Now, time for disclaimer! I'm not in any way bashing pharmaceutical treatment of depression. I have seen people need them in order to cooperate in their healing process. My doctor even said, if we need to try a different anti-depressant we will, but let's try hormones first. It's just my experience with the meds was so horrible, to be honest I would have had a hard time even experimenting with another...thankful it didn't come to that.
A couple weeks ago I sent a message to my prayer support group saying, "I am back!" I wanted to wait a little longer before proclaiming that here, but it is safe to say, "I AM BACK!" I know without any doubt, the inner healing I have received from my Papa God over the course of the last 9 years has been 100% legit! I have no guilt and have shut the door to condemnation for not believing in His healing for me over the last few months.
Have my circumstances changed? No. Almost daily I come face to face with things that could cause great pain.
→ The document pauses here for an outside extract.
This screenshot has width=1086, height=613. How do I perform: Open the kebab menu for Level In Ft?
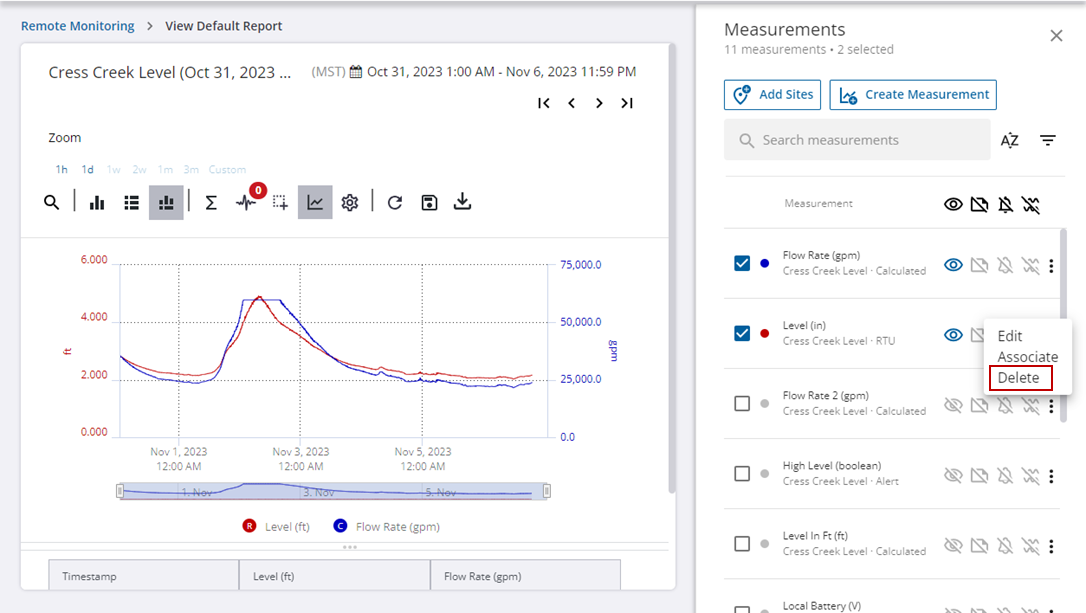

It is my choice to remain in my Papa's love for me and although these things sometimes shake me, I'm able to come back and rest in His arms.
If I've said it once, I've said it hundreds of times...I do NOT believe God sends sickness, but oh how I believe He turns EVERYTHING meant for my harm, for my good. Through this process I have a much greater understanding of unconditional love. I hope going forward when put in the place of counselor to someone who has walked through what I walked through that I will ooze the compassion and mercy of my Jesus. No more trite answers from the books, but true compassion and love. LISTENING. Oh, how I've learned, listening is the greatest gift you can give to someone who is suffering from depression. You don't have to fix them or give them answers. Just be there.
So thankful that my soul is once again singing! And ever so thankful for HORMONES!!!!